## Aim of the exercise
Please return each line of the listing below that contains the string "chevron", copied in full. Treat case as significant.

## Raw records
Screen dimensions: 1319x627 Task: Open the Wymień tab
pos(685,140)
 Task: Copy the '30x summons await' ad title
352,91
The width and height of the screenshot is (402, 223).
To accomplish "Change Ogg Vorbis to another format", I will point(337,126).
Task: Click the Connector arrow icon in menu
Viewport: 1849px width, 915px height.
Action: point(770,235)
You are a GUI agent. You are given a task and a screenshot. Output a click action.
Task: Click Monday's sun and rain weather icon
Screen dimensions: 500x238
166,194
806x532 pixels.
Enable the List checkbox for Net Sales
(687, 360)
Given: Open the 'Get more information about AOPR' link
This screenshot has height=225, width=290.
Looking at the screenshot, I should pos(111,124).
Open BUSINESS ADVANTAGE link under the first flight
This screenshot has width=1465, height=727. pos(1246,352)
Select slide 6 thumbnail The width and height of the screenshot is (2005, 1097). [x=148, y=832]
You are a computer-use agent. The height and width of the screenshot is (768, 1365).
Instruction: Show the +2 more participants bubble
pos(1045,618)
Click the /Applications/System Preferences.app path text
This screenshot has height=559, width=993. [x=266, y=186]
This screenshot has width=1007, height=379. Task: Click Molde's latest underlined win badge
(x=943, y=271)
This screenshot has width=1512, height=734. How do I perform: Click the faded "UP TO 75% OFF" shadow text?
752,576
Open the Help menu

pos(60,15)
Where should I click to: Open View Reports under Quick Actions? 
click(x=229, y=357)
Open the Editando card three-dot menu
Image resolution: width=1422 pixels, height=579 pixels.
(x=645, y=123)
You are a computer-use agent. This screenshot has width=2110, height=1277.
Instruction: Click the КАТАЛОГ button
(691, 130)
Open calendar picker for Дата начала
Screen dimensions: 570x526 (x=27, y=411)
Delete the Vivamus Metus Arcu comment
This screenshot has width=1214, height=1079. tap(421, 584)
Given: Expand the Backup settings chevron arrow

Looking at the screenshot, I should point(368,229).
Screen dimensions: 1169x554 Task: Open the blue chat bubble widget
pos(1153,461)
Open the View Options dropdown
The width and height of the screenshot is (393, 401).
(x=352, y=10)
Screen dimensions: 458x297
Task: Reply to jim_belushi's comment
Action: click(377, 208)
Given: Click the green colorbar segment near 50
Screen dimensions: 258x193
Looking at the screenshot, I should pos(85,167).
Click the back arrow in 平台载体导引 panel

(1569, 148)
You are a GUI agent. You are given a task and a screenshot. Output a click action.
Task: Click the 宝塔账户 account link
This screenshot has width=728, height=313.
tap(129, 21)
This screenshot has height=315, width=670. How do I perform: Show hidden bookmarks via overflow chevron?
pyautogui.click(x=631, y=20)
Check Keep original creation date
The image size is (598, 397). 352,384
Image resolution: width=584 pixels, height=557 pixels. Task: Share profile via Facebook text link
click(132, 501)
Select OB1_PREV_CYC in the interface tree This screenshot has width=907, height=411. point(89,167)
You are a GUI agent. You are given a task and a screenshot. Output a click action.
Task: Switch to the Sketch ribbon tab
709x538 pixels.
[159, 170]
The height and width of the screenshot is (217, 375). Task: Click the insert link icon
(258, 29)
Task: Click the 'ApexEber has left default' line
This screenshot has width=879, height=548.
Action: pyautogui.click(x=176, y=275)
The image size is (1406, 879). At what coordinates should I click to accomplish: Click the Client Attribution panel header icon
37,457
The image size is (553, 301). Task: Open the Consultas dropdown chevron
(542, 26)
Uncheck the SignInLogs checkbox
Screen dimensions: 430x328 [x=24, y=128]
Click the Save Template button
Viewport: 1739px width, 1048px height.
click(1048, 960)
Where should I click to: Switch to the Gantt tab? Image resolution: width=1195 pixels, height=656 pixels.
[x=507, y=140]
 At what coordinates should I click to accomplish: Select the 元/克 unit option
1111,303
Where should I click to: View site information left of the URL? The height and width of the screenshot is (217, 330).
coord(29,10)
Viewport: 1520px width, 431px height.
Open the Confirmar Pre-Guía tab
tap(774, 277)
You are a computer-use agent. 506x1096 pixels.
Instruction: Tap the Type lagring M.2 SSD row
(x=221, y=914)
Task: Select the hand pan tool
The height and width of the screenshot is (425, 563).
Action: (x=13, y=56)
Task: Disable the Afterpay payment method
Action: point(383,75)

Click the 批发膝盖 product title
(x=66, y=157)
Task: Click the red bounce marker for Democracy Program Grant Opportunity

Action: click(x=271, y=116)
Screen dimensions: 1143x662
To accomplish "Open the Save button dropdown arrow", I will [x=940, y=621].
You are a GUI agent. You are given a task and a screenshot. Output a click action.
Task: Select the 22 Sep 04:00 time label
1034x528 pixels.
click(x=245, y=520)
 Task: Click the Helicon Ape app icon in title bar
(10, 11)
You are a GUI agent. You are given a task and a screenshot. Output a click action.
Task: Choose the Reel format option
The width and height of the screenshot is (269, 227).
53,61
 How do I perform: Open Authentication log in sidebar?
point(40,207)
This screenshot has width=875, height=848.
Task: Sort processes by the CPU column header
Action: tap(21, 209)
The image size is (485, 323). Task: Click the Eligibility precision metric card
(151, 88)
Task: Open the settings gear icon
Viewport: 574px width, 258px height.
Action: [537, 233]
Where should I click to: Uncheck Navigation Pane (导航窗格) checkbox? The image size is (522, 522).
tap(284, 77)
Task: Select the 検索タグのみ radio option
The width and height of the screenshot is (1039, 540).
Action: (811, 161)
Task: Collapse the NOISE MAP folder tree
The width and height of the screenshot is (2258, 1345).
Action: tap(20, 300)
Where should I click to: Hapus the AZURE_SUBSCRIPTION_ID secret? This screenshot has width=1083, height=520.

## Task solution
Given: Expand the Backup settings chevron arrow
This screenshot has height=315, width=670. How do I perform: Show hidden bookmarks via overflow chevron?
The image size is (553, 301). Task: Open the Consultas dropdown chevron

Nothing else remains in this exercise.